* _Penggalan teks_:

==================================================

Watu candi menjadi tangga makam
     Tak sabar, ingin lebih dekat kami bertiga langsung turun.... Lebih dekat dengan tatanan watu candi, ingin segera menyentuh dan merasakan eksotisnya....






     Bukti yang tak terbantahkan....

















        Banyaknya watu candi berbentuk Kotak, berukuran besar, bukti mana lagi yang engkau bantah? jangan hanya mitos, cerita dari, legenda ataupun jarene ra jelas.... Sejarah itu yang jelas, ada bukti dan kajian cermat.
    Tapi bukan berarti saya ingin menggugat yang sekarang. Tentu saja tidak sama sekali. Biarkan sejarah yang berbicara sendiri, kapasitas saya hanya menelusuri, menuliskan sesuai pengetahuan saya. Tak bertendesi apapun.
    Jadi, memang susah untuk memisahkan (Hasil) budaya dengan Agama akan susah untuk kebanyakan orang. hanya orang Tertentu saja....

==================================================

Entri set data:
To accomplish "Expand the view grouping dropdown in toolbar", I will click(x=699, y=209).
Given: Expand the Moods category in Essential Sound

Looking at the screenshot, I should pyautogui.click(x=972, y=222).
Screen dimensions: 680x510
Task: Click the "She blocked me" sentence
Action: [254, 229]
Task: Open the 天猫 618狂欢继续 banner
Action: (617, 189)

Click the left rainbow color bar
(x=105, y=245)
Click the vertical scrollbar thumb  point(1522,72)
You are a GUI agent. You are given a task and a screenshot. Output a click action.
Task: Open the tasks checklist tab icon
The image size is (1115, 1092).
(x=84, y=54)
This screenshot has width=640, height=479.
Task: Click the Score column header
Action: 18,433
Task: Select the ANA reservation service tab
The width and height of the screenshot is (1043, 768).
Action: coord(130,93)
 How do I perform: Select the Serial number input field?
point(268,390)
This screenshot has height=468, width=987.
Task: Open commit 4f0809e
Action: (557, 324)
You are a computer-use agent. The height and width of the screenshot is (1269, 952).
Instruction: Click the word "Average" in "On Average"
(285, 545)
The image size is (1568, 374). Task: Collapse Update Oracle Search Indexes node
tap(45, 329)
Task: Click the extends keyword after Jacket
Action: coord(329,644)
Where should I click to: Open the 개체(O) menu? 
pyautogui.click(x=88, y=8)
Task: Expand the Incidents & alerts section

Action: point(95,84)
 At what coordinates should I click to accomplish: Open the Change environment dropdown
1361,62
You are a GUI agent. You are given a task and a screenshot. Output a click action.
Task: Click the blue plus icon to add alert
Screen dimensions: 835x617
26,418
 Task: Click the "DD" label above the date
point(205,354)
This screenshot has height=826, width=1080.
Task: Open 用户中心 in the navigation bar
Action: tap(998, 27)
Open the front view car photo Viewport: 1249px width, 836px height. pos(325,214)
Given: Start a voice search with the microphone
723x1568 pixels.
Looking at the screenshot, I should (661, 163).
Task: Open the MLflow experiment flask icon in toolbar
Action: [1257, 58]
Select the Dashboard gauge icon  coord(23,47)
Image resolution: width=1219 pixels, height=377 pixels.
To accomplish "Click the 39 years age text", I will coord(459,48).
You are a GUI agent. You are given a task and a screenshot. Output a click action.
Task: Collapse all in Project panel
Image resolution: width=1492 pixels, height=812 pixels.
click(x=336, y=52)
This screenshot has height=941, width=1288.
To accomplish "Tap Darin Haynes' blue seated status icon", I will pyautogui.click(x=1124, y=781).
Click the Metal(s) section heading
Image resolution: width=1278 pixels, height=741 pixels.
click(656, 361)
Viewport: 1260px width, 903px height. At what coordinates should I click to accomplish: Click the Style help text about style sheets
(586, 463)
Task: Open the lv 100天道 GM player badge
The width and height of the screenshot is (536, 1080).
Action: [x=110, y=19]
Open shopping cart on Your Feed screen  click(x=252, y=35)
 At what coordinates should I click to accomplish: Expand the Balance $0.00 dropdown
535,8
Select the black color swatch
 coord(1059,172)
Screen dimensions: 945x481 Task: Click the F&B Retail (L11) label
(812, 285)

==================================================

* _Soal_: Menurut penggalan teks tentang watu candi, bagaimana bentuk dan ukuran banyak watu candi itu? Baris-baris data ini tidak berhubungan dengan penggalan teks.

* _Jawaban_: Banyak watu candi berbentuk kotak dan berukuran besar.